2

I'd like to use an instance of an inner class (in this case a namedtuple although the exact same symptoms occur for an inner class defined with class) as a default value for an outer class method (in this case the constructor). However, when this code is imported from a different module the outer class definition seems to be missing.

Example:

# mymodule.py

from typing import NamedTuple, Tuple

class IdSignal():
    Cfg = NamedTuple('IdSignalCfg', [
        ('nfft', int),
        ('limits', Tuple[float, float]),
        ('min_spacing', float),
        ('nmix', int)])
    Cfg.__new__.__defaults__ = (
        512,
        (1500, 7500),
        200,
        3
    )

    def __init__(self, cfg = IdSignal.Cfg()):
        self.cfg = cfg

Now executing import mymodule throws:

Exception has occurred: NameError
name 'IdSignal' is not defined
  File "...", line 18, in IdSignal
    def __init__(self, cfg = IdSignal.Cfg()):
  File "...", line 5, in <module>
    class IdSignal():
  ...
    import mymodule

Confusingly, both pylint and mypy don't recognize any error in the above code.

Can this be achieved any other way?

I understand I can use None as a default value and instantiate IdSignal.Cfg within the constructor.
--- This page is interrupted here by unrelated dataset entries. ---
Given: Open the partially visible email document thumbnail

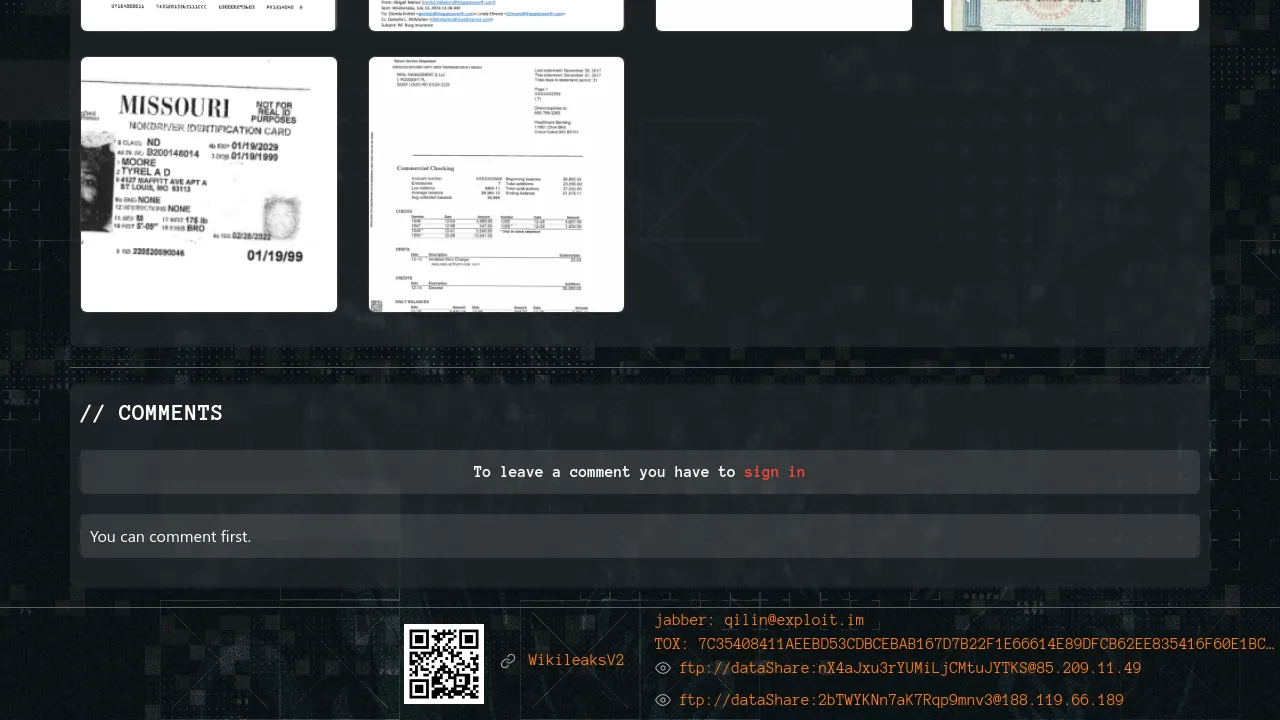Looking at the screenshot, I should (496, 15).
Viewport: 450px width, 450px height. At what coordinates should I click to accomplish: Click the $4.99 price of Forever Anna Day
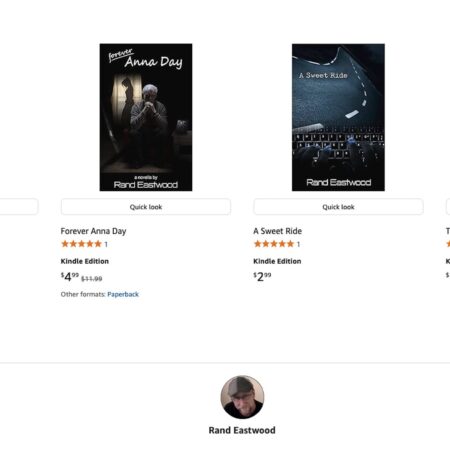tap(70, 277)
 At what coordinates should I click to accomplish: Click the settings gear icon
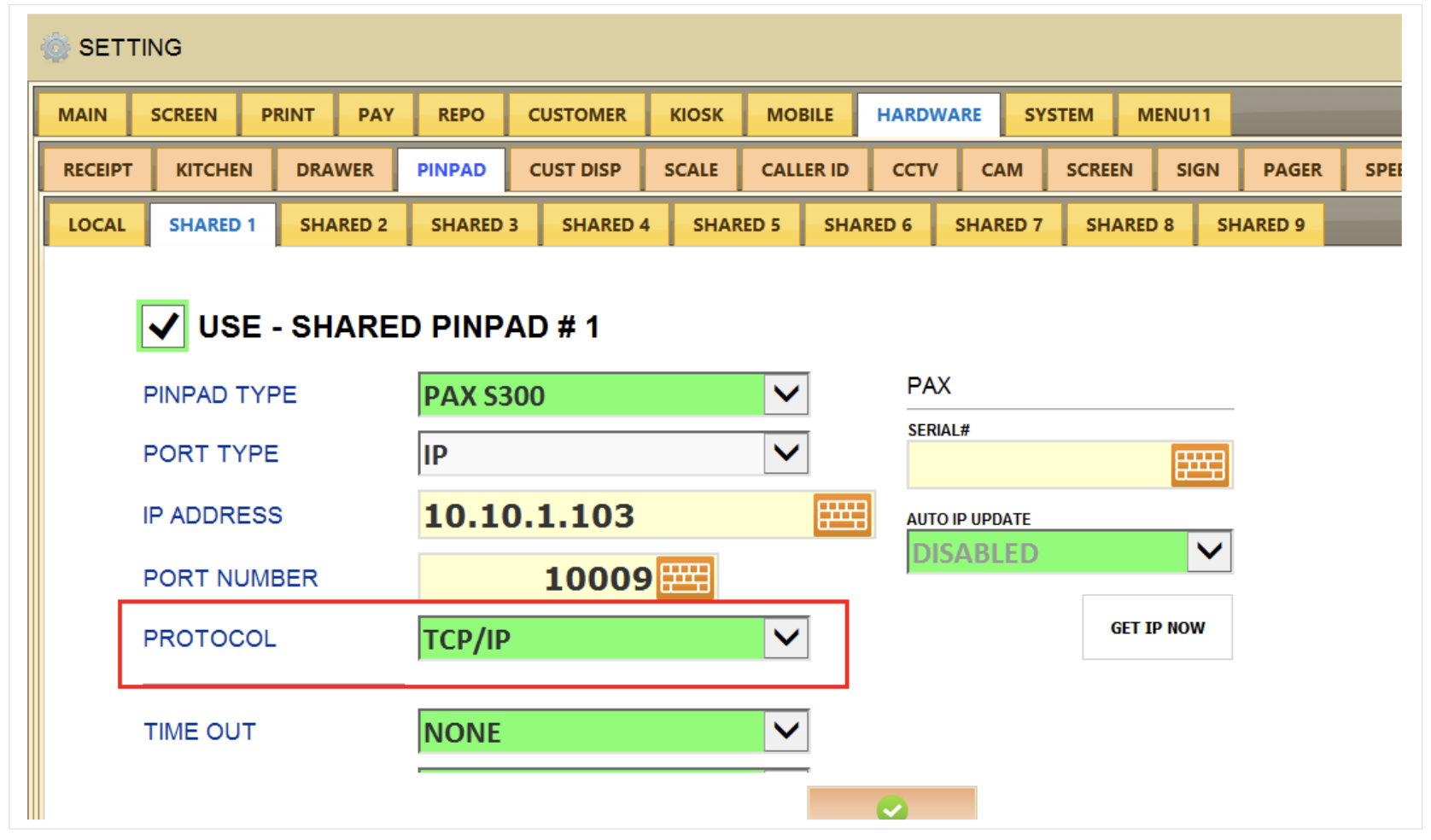[55, 48]

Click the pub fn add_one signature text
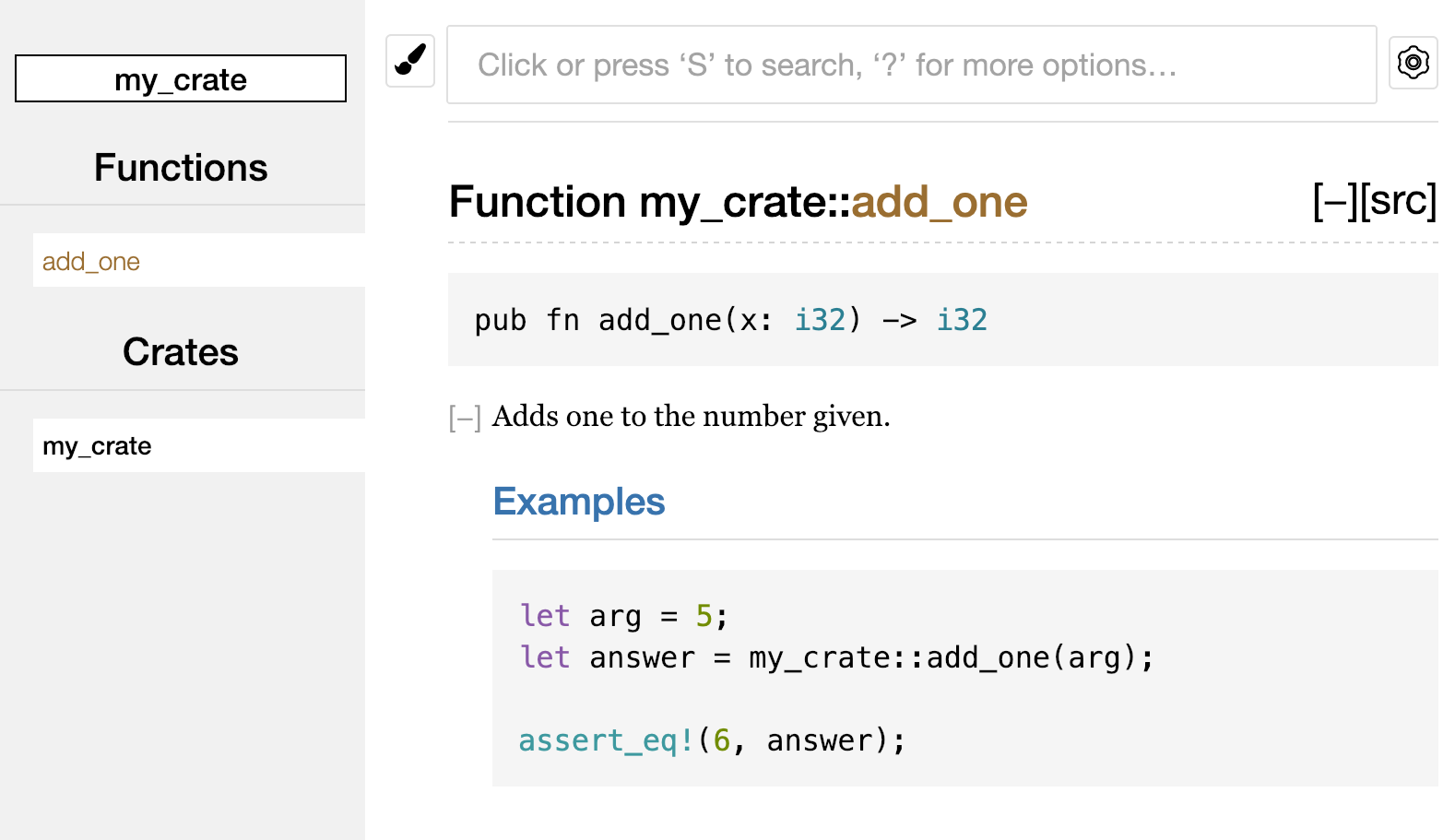[597, 320]
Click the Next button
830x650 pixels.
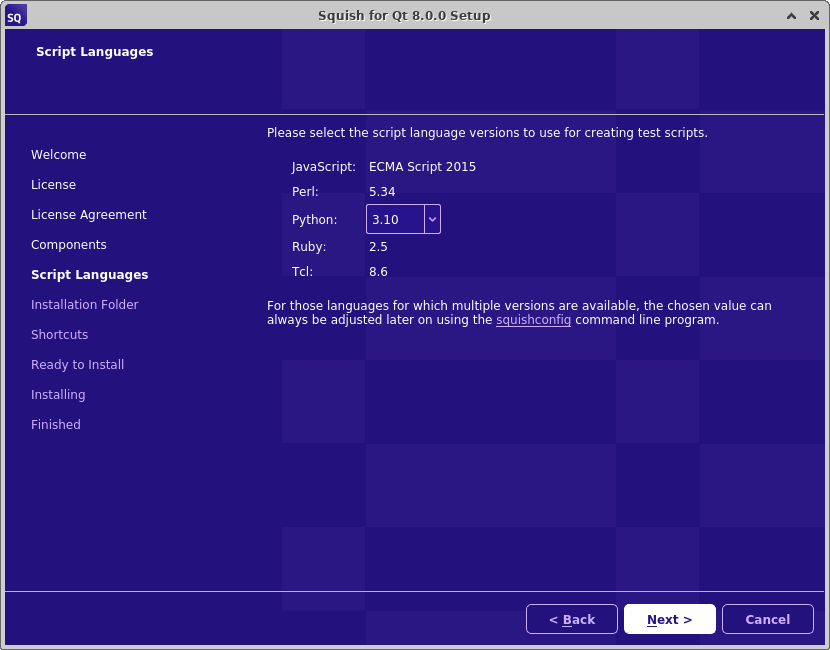[x=669, y=618]
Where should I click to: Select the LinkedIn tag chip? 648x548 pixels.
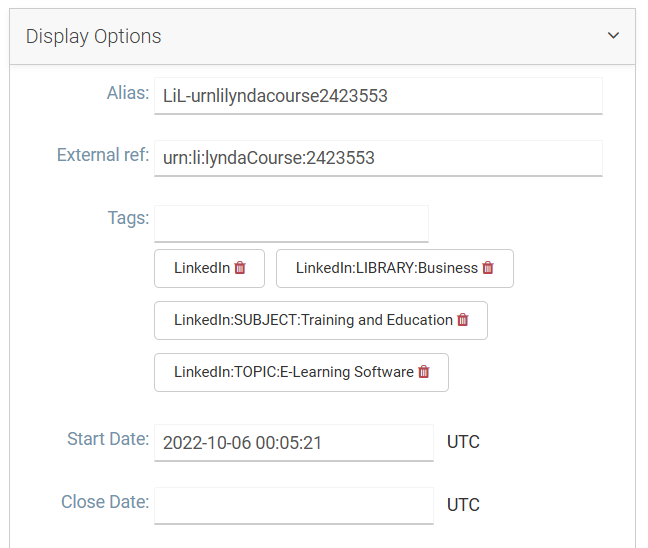coord(201,268)
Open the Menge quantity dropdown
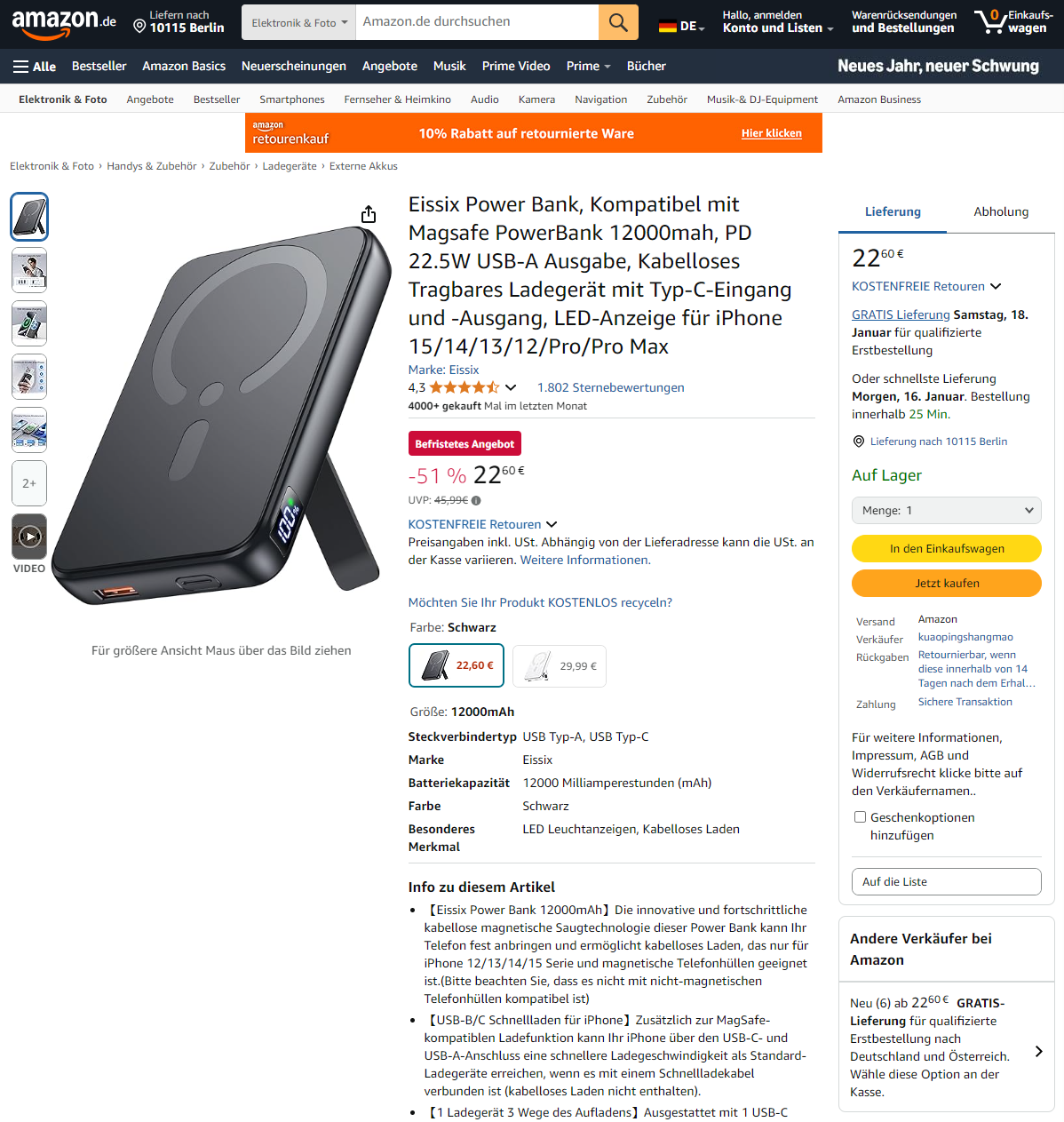Viewport: 1064px width, 1122px height. [x=947, y=511]
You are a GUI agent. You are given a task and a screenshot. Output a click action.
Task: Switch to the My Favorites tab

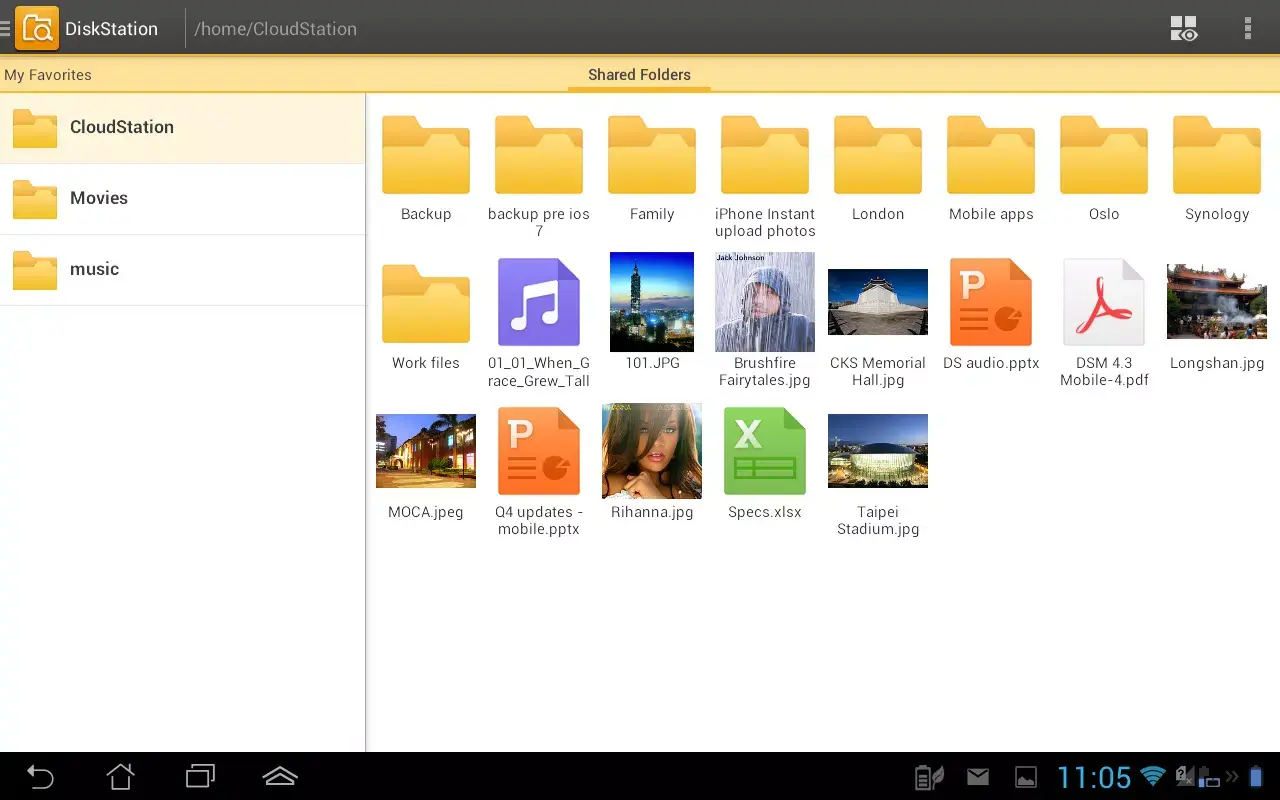point(48,74)
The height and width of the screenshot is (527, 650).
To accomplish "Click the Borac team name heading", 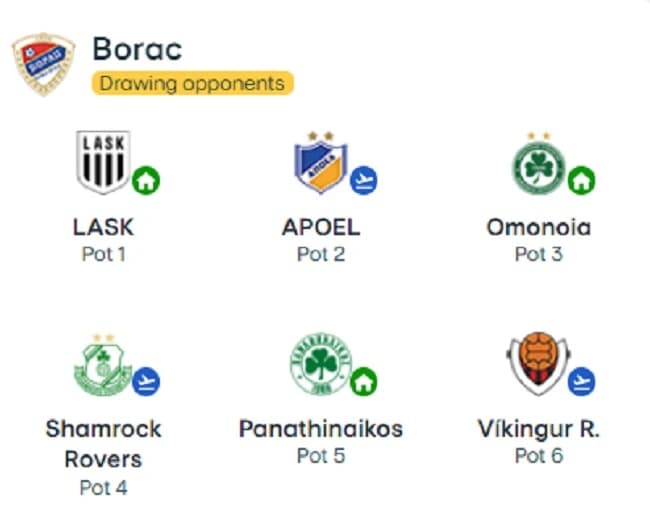I will coord(137,49).
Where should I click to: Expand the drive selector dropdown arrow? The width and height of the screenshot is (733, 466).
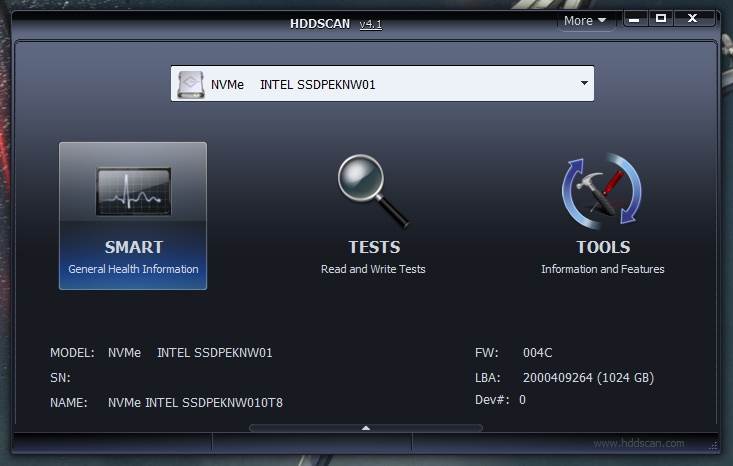pyautogui.click(x=584, y=83)
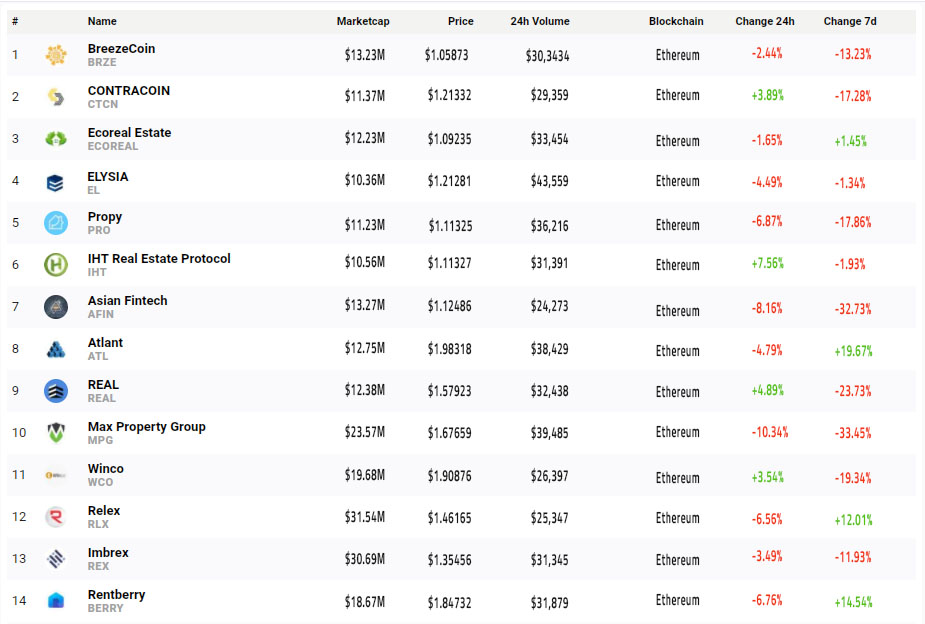Sort by Change 7d column header
This screenshot has height=624, width=925.
pos(852,21)
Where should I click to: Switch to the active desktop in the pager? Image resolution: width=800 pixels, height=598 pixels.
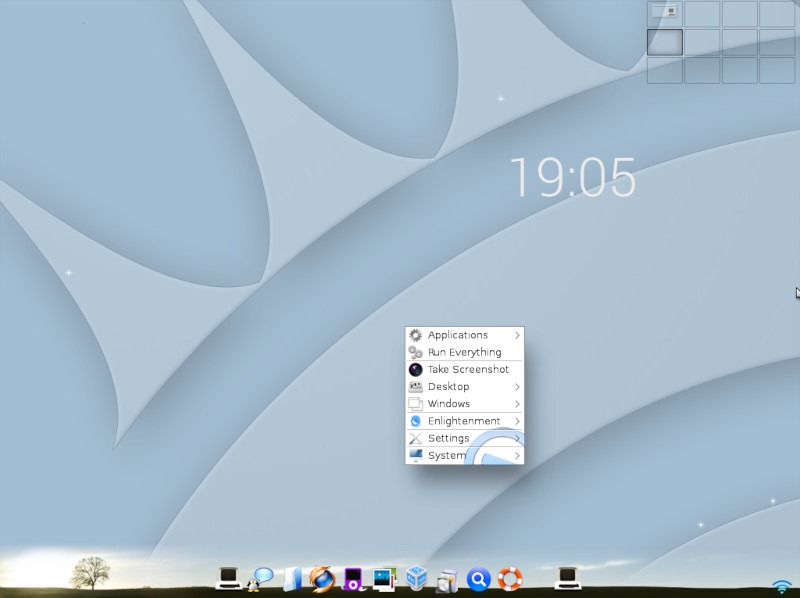click(666, 41)
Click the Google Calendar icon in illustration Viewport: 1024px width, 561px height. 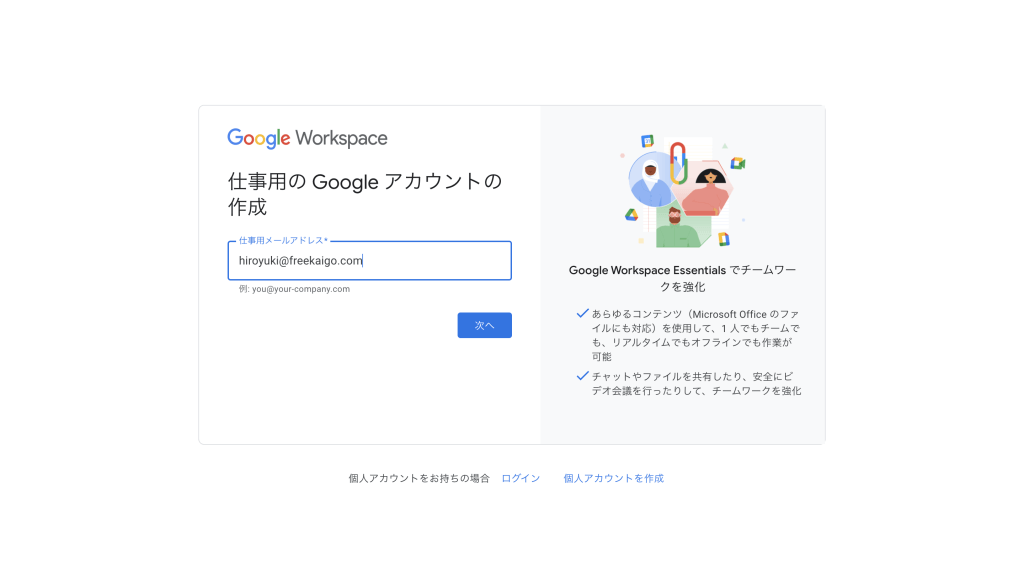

If this is the only solution, I'd like to understand why is the above code failing?

2
  • Could you also post the code for the outer class? Edit - My bad Cfg is the inner class, thanks for clarifying for me chepner Commented Dec 19, 2018 at 13:54
  • IdSignal is the outer class; the inner class is the namedtuple type Cfg. Commented Dec 19, 2018 at 13:55

1 Answer 1

7

At the time __init__ is defined, the name IdSignal isn't yet bound to the class. (That doesn't happen until the entire body of the class statement is evaluated, and the result of that evaluation is passed to the relevant metaclass.) However, Cfg is also not yet a class attribute; it's just a name in the same "scope" in which __init__ is defined, so you don't need to qualify the name.

def __init__(self, cfg=Cfg()):
    self.cfg = cfg

A class statement like

class Foo:
    x = 3
    def __init__(self, y):
        self.y = y

is roughly equivalent to

# These names don't really matter, but I'm using different
# names than what the attributes will be just to emphasize
# the point that they really are distinct objects before
# the new class is ever created.

class_x = 3

def some_init(self, y):
    self.y = y

Foo = type('Foo', (object,), {'__init__': some_init, 'x': class_x})

Notice that the name Foo doesn't come into existence until the very end. A class statement doesn't define a new scope like a module or function does, but neither are names defined in a class statement part of any enclosing scope; think of them as temporary names that are discarded once the class is created.